Malcolm - So, James Watt invented the beam which is at the top of the engine and it turns the vertical power created by the piston going up and down to a circular motion which turns a fly wheel, which turns the scoop wheel which lifts the water from the low lying land to the river. Although it last worked under steam in 1941, we have more recently installed an electric motor which turns the machinery at a very slow speed.

Graihagh - So, how big an area exactly would’ve this place have been draining?

Windpump at Wicken Fen, Cambridgeshire

Malcolm - About 6,000 acres.

Graihagh - What sort of operation would that have been?

Malcolm - There was a permanent staff of two and I think the longest period it worked was 6 weeks continuously. During that time, the engine would use about 5 tons of coal per 24-hour operation.

Graihagh - So, what happens today then?

Malcolm - It’s redundant and has been since 1947 when the engine was taken out of commission and replaced by the system today which is a series of remotely controlled electric pumps, all controlled from Denver and that controls the level of the water in the river system throughout the entire region.

Graihagh - The Denver Complex is one of the largest sluice systems in the UK. These 5 concrete barriers hold back the tides from drowning much of Cambridgeshire and Suffolk, as well as quickly discharging waters out to sea in periods of heavy rain.
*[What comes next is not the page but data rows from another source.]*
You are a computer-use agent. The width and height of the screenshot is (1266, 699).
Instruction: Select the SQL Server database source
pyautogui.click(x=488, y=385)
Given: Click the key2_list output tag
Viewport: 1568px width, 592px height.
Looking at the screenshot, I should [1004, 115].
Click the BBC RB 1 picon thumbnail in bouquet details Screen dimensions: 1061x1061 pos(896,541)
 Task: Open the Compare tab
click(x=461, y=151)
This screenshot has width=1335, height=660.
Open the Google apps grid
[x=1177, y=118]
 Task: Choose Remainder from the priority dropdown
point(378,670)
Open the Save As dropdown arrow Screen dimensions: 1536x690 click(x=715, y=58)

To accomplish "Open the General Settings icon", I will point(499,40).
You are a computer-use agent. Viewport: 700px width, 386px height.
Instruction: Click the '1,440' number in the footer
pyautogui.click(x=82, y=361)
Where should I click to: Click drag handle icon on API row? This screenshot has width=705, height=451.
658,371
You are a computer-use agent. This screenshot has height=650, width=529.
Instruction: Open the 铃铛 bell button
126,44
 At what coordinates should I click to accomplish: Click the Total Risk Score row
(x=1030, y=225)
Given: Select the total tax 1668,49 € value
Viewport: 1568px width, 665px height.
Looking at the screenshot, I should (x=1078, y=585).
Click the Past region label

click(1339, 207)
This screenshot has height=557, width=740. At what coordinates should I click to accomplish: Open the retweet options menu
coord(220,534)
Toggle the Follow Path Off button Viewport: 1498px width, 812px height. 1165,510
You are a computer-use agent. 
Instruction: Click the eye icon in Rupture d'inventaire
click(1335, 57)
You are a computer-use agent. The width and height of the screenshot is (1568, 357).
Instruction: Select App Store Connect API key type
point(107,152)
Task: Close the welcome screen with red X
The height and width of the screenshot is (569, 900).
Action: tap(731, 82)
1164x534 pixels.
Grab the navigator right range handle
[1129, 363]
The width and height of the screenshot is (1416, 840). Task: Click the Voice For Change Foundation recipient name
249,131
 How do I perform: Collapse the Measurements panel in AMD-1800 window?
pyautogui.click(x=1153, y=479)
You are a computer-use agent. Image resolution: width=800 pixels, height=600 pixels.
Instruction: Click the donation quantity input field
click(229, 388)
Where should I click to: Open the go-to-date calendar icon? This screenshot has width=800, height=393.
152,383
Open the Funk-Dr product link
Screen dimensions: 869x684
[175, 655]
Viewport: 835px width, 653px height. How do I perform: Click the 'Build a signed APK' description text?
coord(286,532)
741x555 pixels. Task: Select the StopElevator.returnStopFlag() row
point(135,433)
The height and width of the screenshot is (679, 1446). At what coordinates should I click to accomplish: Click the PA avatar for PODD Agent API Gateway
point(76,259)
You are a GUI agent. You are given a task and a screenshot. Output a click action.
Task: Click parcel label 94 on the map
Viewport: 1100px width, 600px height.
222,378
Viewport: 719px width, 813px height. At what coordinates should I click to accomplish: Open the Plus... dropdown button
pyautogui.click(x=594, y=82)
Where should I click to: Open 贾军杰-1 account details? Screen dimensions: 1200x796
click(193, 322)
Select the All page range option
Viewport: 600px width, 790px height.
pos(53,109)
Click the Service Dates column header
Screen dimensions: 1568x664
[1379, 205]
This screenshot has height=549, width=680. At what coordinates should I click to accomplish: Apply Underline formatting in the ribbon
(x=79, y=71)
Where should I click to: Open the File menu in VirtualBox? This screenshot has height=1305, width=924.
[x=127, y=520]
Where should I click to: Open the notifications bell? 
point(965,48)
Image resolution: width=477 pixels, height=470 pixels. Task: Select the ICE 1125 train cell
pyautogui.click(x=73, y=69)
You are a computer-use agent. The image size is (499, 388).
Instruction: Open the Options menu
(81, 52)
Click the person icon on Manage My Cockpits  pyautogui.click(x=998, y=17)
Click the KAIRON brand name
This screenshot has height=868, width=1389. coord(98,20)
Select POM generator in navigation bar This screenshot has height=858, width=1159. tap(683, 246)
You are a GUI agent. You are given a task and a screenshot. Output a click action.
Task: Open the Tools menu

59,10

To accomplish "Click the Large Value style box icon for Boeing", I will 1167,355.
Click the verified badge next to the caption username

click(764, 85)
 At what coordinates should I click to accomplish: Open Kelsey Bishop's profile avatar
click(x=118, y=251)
The head sluice is made up of 4 concrete segments, the big eye, a navigation gate for large vessels and the little eyes which are three smaller, but by no means small sluices.

Dan - Dan Pollard. I'm the Superintendent for the environment agency at the Denver Complex.

Graihagh - How exactly does the Denver Sluice System operate?

Dan - It works by drawing floodwaters down from Ely and Cambridge. And so, we have to change the gradient on the levels here so it draws down huge quantities. We’ve got the head sluice that we're standing next to, can put up to 120 tons of water a second.

Graihagh - Why do you need a sluice?

Dan - So during the summer months, we use the sluice to actually control water to make sure there's enough water in there for the boats. So the sluice is one, for getting rid of floodwater, but two, for actually maintaining river levels, and the low flow conditions too.

Graihagh - There's also been a bit of press about dredging. Should we be doing more of it?

Dan - We have had a report done not so many years ago called the tidal river strategy. It did say that dredging in this area is not sustainable purely because of the cost.

Graihagh - How might our rivers be managed in the future then?

Dan - I think there's got to be – it’s got to be one situation dictates. Each case has got to be looked at individually whether we pour more concrete and more stone into an area or whether we have some sort of soft-defence and some sort of strategic retreat.